* Your task *
Copy out each line below exactly as written.

★ ★ ★ ★ ★ ★ ★

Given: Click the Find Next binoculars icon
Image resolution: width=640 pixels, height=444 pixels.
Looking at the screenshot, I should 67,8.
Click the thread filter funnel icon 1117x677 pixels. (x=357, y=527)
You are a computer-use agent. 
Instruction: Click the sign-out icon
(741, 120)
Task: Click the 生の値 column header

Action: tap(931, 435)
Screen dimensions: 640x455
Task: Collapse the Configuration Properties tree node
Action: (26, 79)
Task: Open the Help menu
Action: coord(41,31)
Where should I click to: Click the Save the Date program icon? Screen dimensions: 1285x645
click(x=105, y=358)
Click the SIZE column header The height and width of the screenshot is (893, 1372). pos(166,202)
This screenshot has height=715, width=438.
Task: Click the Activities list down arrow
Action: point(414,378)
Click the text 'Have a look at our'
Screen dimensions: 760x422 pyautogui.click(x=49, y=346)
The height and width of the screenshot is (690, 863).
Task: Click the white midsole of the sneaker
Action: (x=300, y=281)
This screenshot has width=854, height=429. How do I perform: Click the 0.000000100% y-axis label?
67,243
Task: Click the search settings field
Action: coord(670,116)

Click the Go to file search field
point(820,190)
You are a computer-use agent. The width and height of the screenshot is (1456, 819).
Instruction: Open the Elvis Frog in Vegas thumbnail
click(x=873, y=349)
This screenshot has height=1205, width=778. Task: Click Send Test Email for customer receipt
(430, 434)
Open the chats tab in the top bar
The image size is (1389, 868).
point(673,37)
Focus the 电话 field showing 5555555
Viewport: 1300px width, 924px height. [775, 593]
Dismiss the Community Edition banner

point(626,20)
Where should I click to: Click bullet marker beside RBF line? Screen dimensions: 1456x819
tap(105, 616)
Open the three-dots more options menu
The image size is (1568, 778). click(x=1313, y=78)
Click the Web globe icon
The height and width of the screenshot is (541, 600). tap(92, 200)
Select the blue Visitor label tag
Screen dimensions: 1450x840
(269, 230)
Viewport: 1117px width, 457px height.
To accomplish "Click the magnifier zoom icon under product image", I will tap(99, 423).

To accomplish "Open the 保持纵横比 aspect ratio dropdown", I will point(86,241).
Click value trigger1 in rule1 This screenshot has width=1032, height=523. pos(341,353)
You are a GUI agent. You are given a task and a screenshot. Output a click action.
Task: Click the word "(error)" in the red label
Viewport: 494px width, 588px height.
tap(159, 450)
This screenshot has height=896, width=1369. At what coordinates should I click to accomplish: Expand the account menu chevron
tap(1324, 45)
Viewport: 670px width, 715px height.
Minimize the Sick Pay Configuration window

★ ★ ★ ★ ★ ★ ★

* Written solution *
Given: Click the Find Next binoculars icon
Image resolution: width=640 pixels, height=444 pixels.
Looking at the screenshot, I should 67,8.
Click the thread filter funnel icon 1117x677 pixels. (x=357, y=527)
You are a computer-use agent. 
Instruction: Click the sign-out icon
(741, 120)
Task: Click the 生の値 column header

Action: tap(931, 435)
Screen dimensions: 640x455
Task: Collapse the Configuration Properties tree node
Action: (26, 79)
Task: Open the Help menu
Action: coord(41,31)
Where should I click to: Click the Save the Date program icon? Screen dimensions: 1285x645
click(x=105, y=358)
Click the SIZE column header The height and width of the screenshot is (893, 1372). pos(166,202)
This screenshot has height=715, width=438.
Task: Click the Activities list down arrow
Action: point(414,378)
Click the text 'Have a look at our'
Screen dimensions: 760x422 pyautogui.click(x=49, y=346)
The height and width of the screenshot is (690, 863).
Task: Click the white midsole of the sneaker
Action: (x=300, y=281)
This screenshot has width=854, height=429. How do I perform: Click the 0.000000100% y-axis label?
67,243
Task: Click the search settings field
Action: coord(670,116)

Click the Go to file search field
point(820,190)
You are a computer-use agent. The width and height of the screenshot is (1456, 819).
Instruction: Open the Elvis Frog in Vegas thumbnail
click(x=873, y=349)
This screenshot has height=1205, width=778. Task: Click Send Test Email for customer receipt
(430, 434)
Open the chats tab in the top bar
The image size is (1389, 868).
point(673,37)
Focus the 电话 field showing 5555555
Viewport: 1300px width, 924px height. [775, 593]
Dismiss the Community Edition banner

point(626,20)
Where should I click to: Click bullet marker beside RBF line? Screen dimensions: 1456x819
tap(105, 616)
Open the three-dots more options menu
The image size is (1568, 778). click(x=1313, y=78)
Click the Web globe icon
The height and width of the screenshot is (541, 600). tap(92, 200)
Select the blue Visitor label tag
Screen dimensions: 1450x840
(269, 230)
Viewport: 1117px width, 457px height.
To accomplish "Click the magnifier zoom icon under product image", I will tap(99, 423).

To accomplish "Open the 保持纵横比 aspect ratio dropdown", I will point(86,241).
Click value trigger1 in rule1 This screenshot has width=1032, height=523. pos(341,353)
You are a GUI agent. You are given a task and a screenshot. Output a click action.
Task: Click the word "(error)" in the red label
Viewport: 494px width, 588px height.
tap(159, 450)
This screenshot has height=896, width=1369. At what coordinates should I click to accomplish: Expand the account menu chevron
tap(1324, 45)
Viewport: 670px width, 715px height.
Minimize the Sick Pay Configuration window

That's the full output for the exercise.